Records shown
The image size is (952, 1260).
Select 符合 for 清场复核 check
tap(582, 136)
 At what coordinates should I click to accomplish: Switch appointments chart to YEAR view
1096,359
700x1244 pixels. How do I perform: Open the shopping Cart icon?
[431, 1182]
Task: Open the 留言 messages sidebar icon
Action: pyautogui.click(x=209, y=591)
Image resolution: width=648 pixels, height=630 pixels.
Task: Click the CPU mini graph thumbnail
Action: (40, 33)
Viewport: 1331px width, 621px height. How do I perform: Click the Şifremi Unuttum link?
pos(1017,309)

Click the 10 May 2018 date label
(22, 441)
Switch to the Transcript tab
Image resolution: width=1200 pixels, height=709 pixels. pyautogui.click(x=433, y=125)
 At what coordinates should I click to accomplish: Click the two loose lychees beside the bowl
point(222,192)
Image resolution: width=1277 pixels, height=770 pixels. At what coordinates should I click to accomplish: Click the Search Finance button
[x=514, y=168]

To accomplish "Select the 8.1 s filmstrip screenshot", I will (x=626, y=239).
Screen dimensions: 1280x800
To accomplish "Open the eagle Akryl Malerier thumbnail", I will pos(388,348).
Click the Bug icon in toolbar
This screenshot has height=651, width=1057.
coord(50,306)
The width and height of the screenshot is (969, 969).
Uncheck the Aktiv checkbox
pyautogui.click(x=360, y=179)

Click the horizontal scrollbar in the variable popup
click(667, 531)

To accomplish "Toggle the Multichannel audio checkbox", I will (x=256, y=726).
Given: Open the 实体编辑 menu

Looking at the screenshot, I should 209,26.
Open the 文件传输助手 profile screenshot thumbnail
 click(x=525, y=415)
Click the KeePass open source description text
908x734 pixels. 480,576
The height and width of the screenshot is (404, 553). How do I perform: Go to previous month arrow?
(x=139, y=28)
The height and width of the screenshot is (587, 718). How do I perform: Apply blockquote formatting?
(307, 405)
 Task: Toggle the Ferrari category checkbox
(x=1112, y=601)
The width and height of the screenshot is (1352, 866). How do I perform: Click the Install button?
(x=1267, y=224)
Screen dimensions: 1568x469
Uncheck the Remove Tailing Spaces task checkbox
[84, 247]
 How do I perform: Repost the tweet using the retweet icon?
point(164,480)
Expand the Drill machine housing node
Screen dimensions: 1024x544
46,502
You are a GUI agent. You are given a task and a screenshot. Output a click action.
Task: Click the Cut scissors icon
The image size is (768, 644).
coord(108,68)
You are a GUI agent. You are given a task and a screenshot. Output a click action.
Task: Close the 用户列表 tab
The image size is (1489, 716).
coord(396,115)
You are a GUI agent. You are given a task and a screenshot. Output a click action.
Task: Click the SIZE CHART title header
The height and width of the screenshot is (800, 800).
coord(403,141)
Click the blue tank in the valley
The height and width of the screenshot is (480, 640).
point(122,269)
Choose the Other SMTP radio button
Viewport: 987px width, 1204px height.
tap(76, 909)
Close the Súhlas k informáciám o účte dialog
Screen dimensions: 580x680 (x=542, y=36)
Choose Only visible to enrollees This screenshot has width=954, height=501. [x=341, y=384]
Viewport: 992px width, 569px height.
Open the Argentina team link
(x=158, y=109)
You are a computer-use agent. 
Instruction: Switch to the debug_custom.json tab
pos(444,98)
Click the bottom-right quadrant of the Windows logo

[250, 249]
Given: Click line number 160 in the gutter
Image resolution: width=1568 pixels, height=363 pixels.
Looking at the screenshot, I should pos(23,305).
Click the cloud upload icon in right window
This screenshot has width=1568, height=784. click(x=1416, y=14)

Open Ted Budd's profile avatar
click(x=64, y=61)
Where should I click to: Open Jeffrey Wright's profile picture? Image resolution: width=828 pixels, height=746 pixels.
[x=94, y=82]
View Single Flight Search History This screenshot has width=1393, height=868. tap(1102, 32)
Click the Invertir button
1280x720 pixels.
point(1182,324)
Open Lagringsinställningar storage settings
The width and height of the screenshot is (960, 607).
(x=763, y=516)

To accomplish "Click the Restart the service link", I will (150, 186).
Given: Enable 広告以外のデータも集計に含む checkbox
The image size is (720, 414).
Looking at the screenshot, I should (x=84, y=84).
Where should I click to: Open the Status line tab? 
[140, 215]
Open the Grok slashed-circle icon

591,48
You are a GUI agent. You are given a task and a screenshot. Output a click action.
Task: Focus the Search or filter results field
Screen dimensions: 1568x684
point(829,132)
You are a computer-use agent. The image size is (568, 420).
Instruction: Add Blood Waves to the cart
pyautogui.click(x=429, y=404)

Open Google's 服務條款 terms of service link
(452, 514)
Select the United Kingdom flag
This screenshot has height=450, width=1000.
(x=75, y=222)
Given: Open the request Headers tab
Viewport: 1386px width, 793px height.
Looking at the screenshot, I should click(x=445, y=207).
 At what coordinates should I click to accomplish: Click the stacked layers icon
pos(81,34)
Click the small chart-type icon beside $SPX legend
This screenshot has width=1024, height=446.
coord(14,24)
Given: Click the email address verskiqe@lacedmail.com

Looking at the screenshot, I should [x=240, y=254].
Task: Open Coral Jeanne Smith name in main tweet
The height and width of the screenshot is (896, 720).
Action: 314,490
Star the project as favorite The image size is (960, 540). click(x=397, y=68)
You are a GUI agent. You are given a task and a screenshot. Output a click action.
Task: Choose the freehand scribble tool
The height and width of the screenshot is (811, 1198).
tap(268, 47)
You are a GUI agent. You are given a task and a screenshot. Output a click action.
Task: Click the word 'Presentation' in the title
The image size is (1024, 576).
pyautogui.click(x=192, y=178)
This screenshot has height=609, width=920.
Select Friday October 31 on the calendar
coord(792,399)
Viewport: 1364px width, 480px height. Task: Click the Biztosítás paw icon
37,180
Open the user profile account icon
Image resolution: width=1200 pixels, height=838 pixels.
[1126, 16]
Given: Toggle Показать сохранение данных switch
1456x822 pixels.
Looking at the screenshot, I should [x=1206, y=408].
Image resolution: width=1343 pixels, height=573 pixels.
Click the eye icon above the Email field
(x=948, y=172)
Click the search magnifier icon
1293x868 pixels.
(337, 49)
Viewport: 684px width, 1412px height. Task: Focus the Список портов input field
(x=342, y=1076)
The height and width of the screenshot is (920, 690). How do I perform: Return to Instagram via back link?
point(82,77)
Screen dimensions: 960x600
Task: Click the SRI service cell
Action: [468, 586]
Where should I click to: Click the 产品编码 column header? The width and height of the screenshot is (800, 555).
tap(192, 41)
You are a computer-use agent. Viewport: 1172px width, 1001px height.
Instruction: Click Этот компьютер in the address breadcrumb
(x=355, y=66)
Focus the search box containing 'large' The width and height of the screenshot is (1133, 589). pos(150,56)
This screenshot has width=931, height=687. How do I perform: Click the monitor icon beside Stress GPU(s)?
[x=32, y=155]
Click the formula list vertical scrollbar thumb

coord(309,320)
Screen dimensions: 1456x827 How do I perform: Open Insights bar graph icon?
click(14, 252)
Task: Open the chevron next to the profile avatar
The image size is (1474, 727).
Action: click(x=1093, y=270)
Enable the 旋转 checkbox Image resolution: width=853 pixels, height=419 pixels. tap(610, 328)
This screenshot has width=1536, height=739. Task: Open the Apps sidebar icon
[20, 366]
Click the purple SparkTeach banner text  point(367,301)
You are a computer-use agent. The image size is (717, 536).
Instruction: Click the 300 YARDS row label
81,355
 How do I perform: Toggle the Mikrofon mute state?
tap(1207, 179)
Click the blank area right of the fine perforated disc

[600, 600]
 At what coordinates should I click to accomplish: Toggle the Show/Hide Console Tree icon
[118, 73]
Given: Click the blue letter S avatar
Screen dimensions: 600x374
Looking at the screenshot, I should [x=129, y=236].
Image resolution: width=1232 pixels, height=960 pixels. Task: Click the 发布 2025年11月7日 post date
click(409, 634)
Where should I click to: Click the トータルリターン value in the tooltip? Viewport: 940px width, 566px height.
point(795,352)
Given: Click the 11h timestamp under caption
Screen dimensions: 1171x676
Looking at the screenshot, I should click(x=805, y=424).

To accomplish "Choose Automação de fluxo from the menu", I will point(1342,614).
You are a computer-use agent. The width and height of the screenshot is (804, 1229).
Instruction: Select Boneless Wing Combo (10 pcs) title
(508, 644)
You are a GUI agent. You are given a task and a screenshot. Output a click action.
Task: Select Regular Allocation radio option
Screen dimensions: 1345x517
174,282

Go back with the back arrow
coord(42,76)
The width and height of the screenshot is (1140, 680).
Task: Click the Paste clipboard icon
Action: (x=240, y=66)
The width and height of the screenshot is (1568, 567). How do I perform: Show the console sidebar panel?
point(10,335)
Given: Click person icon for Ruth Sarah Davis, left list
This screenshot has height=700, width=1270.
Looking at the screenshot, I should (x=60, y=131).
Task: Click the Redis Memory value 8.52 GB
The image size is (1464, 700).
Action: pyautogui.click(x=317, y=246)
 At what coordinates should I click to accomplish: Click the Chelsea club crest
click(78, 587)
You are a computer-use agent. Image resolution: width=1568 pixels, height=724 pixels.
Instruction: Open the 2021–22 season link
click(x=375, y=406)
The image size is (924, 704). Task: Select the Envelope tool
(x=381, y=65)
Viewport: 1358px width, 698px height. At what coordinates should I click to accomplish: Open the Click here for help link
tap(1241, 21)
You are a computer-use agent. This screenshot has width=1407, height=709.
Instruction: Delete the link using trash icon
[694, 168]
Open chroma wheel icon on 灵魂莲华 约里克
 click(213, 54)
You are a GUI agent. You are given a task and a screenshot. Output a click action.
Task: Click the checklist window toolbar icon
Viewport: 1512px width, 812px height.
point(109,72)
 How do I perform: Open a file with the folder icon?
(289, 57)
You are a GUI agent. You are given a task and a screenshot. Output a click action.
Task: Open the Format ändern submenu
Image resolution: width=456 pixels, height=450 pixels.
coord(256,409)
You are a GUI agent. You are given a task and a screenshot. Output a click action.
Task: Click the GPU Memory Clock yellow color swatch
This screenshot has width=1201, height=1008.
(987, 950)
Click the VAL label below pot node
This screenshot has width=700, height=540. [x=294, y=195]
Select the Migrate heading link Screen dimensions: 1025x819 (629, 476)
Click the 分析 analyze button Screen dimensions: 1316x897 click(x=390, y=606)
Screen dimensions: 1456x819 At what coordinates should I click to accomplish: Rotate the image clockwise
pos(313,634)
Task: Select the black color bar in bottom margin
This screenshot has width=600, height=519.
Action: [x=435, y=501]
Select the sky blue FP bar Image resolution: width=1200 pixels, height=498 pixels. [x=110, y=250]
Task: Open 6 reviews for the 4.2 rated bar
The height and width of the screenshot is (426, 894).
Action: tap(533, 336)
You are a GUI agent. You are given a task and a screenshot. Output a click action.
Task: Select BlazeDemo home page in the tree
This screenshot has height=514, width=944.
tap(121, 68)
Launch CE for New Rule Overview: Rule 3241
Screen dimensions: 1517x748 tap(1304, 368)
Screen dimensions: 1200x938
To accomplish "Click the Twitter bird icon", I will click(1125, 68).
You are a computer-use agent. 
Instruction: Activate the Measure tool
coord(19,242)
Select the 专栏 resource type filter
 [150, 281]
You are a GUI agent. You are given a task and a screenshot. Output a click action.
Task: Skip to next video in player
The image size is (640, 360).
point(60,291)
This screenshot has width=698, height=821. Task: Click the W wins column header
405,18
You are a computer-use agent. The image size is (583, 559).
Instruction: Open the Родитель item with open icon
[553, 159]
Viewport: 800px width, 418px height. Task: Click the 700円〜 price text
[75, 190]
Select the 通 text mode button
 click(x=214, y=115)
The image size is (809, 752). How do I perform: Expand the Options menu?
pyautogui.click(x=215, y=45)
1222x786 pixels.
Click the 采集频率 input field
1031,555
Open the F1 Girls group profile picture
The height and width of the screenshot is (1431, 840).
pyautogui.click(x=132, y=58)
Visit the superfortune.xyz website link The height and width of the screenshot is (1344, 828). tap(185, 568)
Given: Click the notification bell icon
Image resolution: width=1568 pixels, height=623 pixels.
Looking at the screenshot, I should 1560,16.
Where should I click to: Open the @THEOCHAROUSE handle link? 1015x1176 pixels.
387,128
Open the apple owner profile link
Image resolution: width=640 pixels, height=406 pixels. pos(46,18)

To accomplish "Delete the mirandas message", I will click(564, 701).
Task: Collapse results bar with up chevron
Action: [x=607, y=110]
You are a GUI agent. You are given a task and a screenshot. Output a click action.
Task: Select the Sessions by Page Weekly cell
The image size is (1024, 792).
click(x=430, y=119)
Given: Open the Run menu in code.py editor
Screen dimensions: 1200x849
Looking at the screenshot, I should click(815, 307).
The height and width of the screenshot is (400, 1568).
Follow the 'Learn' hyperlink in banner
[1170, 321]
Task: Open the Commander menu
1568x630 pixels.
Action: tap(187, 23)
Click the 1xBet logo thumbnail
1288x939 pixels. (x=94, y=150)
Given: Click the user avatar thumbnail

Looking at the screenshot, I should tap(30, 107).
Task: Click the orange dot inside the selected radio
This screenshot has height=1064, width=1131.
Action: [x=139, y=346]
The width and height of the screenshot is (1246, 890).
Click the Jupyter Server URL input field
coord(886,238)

Instructions for the task
The answer must be every line of the data that contains the word "computer".

Solved problem
You are a computer-use agent. 
You are a computer-use agent. The image size is (568, 420).
You are a computer-use agent. Viewport: 1172px width, 1001px height.
You are a computer-use agent. The image size is (717, 536).
You are a computer-use agent. The width and height of the screenshot is (804, 1229).
You are a computer-use agent. Image resolution: width=1568 pixels, height=724 pixels.
You are a computer-use agent. This screenshot has width=1407, height=709.
You are a computer-use agent. 
You are a computer-use agent. The image size is (583, 559).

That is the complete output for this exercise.